At the end of week 4, four hens were randomly selected from each replicate (n = 10), such that each dietary treatment had 20 birds used for blood sampling. The blood sample was drawn from the left-wing vein using 5 mL heparinized syringe (needle length: 3 cm) from each hen and collected at fed state (6 h after the light turned on) and fasting state (12-h overnight feed withdrawal). The blood sample was collected with ice-cold tube. Plasma samples were obtained after centrifugation at 3,000 × g for 15 min at 4 °C and stored at −20 °C for further analysis.

At end of the experiment, two hens from each replicate were randomly selected for blood sampling (n = 10). After 12-h feed withdrawal, the blood sample was drawn from the left wing vein using 5 mL heparinized syringe (needle length: 3 cm) from each hen. The blood sample was collected with ice-cold tube. Plasma samples were obtained and stored at −20 °C for further analysis. After blood sampling, the bird was sacrificed by exsanguination after cervical dislocation. The small intestine was dissected from the mesentery and immediately placed on ice. Intestinal segments (2.5 cm in length) of the duodenum, jejunum, and ileum were obtained and fixed in 4% neutral-buffered formalin for future histological analysis. The intestinal mucosa was obtained in the duodenum, jejunum, and ileum, respectively. The mucosa samples were snap-frozen in liquid nitrogen and then stored at −80 °C for further analysis.

Experiment 2

Twenty-four 55-wk-old Hy-Line Brown laying hens, of similar BW (2.02 ± 0.04 kg), were randomly divided into three groups of eight hens and reared individually in battery cage (60 cm length × 45 cm width × 50 cm height).

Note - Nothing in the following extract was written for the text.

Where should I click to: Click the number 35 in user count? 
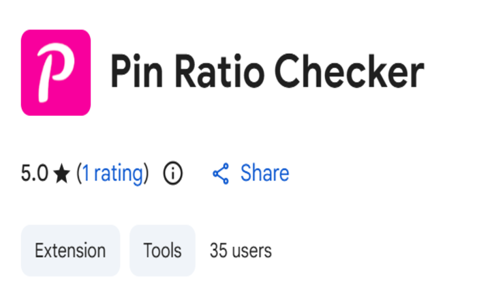tap(218, 250)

The experimental hens were provided with meal feeding (40 g feed within 30 min) three times a day and trained to consume each meal within 30 min. After 12-h feed withdrawal, each hens was, respectively, offered 30 g of the aforementioned three diets described in exp. 1. A blood sample was collected from all of the hens via left-wing vein at 2, 4, and 6 h after the meal, respectively. The method of blood collection was the same as the exp. 1. Plasma samples were obtained after centrifugation at 3,000 × g for 15 min at 4 °C and stored at −20 °C for further analysis.

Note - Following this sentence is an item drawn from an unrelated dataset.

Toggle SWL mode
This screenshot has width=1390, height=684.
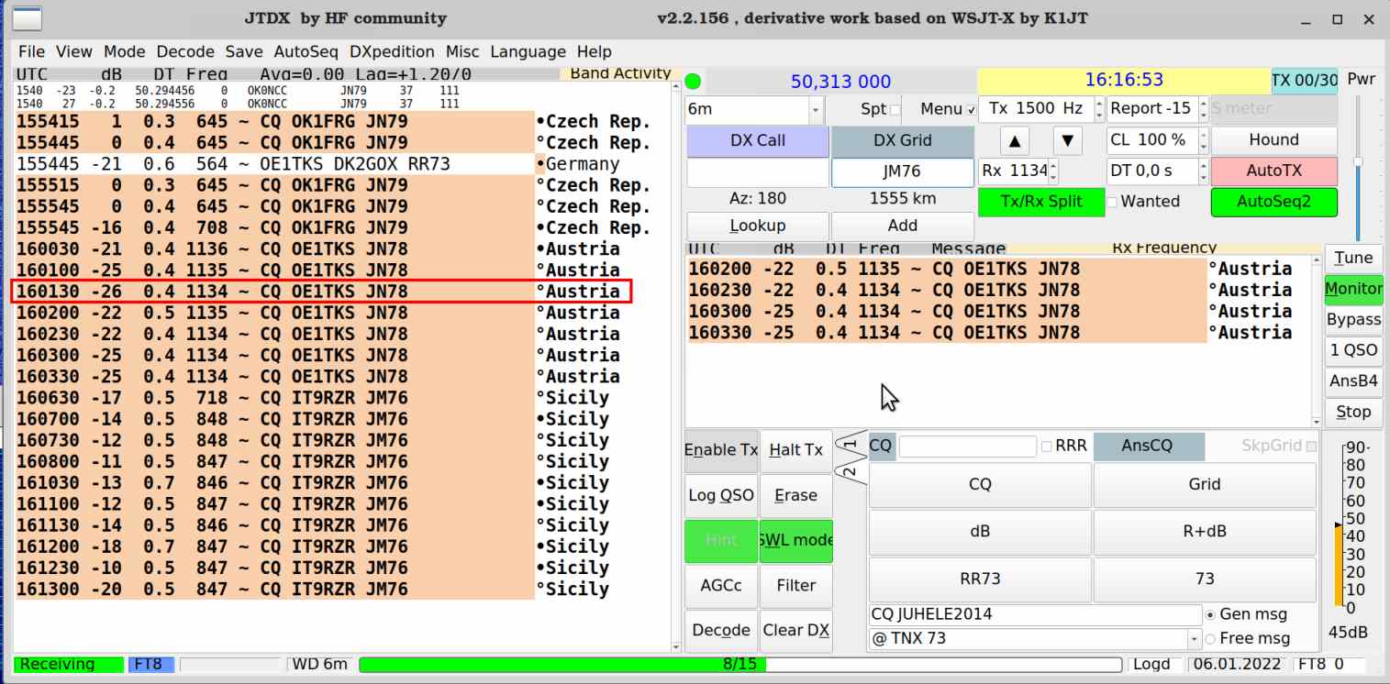click(795, 540)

Dietary crude protein and amino acid analysis

The experimental diets were analyzed for dry matter (DM; method 930.15), crude protein (CP; method 990.03), calcium (Ca; method 984.01), and phosphorus (AP; method 965.17) of basal diet as described by AOAC International (1996). Dietary AA were determined by ion-exchange chromatography with post-column ninhydrin detection using a Hitachi L-8900 AA Analyzer (Tokyo, Japan) after acid hydrolysis with 6 N HCl and reflux for 24 h. Methionine and cysteine were analyzed as Met sulfone and cysteic acid after cold performic acid oxidation overnight before hydrolysis.

Plasma parameters

Plasma samples were analyzed for alanine aminotransferase (ALT), aspartate aminotransferase (AST), total protein, urate, and urea nitrogen (urea-N) using the Hitachi L-7020 fully automatic biochemical analyzer (Tokyo, Japan). The autoanalyzer has validated for avian plasma samples. A total free amino acid (TAA) assay kit (AA-1-W, Keming, Suzhou, China) was used to determine the content of total free amino acid in plasma, according to the manufacturer’s instructions. Plasma free AA concentrations were determined by ion-exchange chromatography using a Hitachi L-8900 AA Analyzer (Tokyo, Japan) under physiological fluid analysis conditions. Frozen plasma samples (800 µL) were thawed at 4 °C and then deproteinized with 40 mg of sulfosalicylic acid. The sample was mixed by vortexing with an oscillator (Guohua Electric Appliance, Changzhou, China). After sitting for 4 h at 4 °C, the sample was then centrifuged at 12,000 × g for 30 min. The supernatant fluid was collected and passed through a filter (0.1 µm) before amino acid analysis.

Egg quality measurement

The egg shape index was calculated by dividing the egg width by the egg length. Eggshell thickness was measured by averaging the three locations on the egg (air cell, equator, and sharp end) using an eggshell thickness tester (ETG-1061, Tokyo, Japan). Eggshell breaking strength was measured using an egg force reader (EFG-0503, Tokyo, Japan). Yolk color, Haugh unit, and the height of albumen were measured using the egg equality analyzer (EMT-5200, Tokyo, Japan). Yolk and albumen were separated and weighed as indicated by Grobas et al. (2001), and their relative proportions (% egg weight) were determined. Eggshell was weighed after drying 12 h at room temperature.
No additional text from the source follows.